EXERCISE GOAL
Please count the lines in the listing below that contain the string "will", and give only that number.

******************************

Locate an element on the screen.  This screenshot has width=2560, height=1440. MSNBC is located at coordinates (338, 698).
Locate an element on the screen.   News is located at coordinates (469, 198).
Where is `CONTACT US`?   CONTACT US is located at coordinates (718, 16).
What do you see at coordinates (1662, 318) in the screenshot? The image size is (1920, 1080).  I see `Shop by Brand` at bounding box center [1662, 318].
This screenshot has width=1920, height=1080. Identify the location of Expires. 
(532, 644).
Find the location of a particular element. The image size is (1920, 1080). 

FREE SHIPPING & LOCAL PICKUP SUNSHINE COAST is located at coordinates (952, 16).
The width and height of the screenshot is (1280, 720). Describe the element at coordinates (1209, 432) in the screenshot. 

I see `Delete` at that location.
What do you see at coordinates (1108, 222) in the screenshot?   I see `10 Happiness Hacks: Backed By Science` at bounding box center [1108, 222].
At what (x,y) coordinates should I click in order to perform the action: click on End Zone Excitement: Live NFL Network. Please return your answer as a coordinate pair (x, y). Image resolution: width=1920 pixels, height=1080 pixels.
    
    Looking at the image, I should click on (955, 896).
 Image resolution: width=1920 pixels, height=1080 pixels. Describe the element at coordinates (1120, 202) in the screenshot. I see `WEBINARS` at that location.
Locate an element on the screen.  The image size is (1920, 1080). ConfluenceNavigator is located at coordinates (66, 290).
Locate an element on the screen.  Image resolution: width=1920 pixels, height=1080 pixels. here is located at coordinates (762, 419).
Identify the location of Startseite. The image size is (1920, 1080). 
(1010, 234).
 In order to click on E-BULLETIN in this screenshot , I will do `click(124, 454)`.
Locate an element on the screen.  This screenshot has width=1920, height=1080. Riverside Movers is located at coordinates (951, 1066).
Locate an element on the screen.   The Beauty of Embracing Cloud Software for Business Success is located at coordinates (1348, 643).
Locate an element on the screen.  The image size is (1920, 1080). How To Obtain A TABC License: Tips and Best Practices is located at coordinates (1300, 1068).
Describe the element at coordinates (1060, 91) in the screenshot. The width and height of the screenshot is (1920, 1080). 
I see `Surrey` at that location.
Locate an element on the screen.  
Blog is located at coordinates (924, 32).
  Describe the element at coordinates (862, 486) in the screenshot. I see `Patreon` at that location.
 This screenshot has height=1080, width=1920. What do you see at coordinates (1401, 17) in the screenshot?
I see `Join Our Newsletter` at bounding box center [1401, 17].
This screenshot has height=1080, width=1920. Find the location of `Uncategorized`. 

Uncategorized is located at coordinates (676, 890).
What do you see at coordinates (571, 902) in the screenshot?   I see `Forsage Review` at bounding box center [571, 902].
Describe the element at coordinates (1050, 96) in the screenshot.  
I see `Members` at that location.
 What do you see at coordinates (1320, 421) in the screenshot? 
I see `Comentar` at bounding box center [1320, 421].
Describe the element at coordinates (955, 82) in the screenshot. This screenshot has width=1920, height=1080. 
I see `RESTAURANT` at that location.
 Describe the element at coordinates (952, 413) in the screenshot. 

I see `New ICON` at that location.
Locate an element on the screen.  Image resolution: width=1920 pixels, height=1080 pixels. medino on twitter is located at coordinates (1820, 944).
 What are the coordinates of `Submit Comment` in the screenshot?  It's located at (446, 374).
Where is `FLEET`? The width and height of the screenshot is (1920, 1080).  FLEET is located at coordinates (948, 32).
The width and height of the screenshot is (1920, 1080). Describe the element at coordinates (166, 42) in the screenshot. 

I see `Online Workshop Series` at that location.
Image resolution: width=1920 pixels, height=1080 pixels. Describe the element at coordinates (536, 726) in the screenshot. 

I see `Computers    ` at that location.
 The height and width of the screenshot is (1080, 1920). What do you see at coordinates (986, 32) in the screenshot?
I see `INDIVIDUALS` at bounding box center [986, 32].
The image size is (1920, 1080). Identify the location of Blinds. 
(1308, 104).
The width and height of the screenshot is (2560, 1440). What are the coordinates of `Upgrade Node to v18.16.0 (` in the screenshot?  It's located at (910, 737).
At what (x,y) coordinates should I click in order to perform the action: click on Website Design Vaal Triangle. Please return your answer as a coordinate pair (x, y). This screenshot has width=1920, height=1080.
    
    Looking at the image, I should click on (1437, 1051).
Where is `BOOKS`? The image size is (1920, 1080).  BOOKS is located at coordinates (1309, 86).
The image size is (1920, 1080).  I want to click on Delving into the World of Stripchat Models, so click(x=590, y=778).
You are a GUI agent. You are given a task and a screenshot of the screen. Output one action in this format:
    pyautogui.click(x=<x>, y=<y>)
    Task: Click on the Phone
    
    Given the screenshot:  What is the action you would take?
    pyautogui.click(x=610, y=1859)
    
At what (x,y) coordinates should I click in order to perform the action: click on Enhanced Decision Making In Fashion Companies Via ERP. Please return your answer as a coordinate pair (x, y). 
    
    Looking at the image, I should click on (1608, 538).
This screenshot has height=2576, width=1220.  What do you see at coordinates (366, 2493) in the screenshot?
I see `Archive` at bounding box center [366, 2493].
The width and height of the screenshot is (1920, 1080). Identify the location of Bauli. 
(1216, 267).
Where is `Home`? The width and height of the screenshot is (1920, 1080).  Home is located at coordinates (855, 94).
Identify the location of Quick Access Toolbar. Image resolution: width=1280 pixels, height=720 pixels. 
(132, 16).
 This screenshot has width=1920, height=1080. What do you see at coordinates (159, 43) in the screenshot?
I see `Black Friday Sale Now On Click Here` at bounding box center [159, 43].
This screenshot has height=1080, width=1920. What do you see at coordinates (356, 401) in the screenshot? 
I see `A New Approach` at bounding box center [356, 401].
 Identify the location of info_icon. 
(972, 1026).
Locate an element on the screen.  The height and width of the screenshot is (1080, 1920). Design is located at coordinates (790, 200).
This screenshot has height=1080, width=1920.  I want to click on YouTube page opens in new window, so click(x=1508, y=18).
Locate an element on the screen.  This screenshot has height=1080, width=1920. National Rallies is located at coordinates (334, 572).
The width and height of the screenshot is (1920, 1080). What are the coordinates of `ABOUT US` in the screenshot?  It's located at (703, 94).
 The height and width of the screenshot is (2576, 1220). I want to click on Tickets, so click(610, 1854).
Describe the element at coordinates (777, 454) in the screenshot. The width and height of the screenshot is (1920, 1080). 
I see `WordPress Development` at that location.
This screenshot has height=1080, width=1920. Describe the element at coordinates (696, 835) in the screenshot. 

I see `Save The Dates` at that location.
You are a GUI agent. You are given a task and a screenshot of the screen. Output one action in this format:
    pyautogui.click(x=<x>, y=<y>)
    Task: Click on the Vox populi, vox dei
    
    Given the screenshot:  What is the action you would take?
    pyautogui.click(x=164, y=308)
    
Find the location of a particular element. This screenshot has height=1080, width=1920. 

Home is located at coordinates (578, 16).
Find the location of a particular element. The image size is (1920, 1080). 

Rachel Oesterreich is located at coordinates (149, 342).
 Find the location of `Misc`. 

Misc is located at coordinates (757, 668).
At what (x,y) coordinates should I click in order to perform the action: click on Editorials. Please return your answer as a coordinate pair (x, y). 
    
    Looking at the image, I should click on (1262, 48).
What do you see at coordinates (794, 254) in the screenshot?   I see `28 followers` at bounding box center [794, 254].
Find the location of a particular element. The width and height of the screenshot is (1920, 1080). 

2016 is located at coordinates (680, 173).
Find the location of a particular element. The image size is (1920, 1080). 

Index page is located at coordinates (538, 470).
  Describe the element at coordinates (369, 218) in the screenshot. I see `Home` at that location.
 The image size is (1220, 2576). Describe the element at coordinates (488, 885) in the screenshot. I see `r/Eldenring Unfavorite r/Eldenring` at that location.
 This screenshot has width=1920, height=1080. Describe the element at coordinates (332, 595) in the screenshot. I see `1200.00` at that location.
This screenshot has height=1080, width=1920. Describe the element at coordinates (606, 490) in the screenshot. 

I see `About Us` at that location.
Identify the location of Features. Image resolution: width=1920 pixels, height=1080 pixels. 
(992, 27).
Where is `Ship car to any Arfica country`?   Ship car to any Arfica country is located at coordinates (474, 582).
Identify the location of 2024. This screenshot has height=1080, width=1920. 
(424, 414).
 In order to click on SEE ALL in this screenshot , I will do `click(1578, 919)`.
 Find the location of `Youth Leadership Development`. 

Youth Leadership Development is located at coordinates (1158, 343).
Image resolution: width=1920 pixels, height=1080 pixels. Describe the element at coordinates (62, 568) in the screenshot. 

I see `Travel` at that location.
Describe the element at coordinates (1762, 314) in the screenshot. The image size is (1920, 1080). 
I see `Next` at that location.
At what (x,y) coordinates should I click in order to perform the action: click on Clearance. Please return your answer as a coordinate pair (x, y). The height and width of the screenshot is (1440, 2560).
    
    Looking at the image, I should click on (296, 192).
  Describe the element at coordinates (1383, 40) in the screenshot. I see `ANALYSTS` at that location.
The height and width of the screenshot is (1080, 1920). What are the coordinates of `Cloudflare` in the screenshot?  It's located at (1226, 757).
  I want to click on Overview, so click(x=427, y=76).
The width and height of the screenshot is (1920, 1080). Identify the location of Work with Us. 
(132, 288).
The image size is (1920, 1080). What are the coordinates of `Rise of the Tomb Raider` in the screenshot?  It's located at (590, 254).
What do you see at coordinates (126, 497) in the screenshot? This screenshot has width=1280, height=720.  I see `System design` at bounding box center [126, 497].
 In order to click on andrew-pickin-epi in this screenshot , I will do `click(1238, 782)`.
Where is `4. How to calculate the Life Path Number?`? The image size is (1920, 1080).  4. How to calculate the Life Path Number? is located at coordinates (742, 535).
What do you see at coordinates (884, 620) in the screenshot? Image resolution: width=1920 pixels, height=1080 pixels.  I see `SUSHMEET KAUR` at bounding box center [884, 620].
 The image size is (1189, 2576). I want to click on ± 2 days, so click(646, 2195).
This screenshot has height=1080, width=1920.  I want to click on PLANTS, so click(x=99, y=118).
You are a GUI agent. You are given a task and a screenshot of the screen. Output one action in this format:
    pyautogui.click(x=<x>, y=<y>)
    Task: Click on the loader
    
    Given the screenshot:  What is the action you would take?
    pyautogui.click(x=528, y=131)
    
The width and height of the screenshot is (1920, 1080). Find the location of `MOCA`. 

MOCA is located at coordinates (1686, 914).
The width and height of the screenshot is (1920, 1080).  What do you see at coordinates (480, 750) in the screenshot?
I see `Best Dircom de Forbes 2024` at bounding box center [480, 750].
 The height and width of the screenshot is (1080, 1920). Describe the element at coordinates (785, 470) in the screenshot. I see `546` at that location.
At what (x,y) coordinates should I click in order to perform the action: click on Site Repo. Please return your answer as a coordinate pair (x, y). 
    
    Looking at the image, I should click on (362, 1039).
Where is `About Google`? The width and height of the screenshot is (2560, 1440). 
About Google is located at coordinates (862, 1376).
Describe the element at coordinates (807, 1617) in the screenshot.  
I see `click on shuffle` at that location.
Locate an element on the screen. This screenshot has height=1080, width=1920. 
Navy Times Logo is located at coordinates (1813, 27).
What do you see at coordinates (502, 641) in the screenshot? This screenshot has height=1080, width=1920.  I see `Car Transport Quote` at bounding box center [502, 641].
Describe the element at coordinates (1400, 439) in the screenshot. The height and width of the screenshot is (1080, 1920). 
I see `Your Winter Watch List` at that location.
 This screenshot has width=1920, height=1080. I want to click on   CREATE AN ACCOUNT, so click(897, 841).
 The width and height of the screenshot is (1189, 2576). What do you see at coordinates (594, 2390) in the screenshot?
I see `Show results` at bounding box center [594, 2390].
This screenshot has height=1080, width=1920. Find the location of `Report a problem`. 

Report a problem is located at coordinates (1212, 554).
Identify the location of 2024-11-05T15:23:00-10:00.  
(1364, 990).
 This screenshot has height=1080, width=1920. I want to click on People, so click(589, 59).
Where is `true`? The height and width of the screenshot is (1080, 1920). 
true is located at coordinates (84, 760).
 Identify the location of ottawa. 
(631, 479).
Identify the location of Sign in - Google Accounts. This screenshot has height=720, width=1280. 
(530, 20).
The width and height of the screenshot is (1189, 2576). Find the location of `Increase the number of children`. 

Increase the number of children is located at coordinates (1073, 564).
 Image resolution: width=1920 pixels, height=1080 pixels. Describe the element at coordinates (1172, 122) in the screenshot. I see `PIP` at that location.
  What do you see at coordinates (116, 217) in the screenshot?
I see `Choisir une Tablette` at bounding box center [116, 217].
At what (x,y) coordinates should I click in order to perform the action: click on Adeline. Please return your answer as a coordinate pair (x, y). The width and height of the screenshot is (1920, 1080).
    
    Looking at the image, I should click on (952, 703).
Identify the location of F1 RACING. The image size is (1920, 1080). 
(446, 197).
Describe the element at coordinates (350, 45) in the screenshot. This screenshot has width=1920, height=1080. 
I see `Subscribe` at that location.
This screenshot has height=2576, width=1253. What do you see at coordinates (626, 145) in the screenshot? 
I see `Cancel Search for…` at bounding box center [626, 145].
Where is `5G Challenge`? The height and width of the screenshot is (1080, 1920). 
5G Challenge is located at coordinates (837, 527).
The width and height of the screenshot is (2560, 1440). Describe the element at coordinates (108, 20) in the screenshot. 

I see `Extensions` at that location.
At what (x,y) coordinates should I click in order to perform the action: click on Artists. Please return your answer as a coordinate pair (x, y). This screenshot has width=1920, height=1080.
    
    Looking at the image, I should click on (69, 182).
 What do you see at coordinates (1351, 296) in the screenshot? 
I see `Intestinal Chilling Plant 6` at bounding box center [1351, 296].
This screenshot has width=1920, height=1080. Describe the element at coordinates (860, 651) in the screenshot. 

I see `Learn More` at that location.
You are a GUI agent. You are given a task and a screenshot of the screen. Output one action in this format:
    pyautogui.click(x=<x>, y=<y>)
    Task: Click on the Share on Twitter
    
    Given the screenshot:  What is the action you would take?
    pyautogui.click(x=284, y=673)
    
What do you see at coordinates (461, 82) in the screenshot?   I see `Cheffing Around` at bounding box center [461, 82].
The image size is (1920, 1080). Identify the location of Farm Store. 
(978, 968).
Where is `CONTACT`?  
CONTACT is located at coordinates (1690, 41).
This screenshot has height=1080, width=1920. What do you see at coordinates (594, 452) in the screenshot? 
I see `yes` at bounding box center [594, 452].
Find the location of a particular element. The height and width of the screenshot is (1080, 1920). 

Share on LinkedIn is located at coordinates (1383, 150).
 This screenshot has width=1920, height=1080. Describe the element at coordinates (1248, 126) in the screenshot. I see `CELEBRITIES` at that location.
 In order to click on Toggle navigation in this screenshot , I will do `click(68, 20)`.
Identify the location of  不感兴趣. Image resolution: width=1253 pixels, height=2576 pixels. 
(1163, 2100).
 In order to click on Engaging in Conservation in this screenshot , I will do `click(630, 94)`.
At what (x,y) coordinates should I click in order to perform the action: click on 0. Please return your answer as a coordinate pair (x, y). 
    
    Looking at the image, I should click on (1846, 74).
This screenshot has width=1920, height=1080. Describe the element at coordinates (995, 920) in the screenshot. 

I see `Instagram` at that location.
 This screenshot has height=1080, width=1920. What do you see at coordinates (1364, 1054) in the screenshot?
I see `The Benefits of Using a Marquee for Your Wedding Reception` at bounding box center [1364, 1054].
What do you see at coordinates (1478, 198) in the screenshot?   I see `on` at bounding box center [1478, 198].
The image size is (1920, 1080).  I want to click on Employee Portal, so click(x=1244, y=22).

******************************

RESPONSE TO THE EXERCISE
5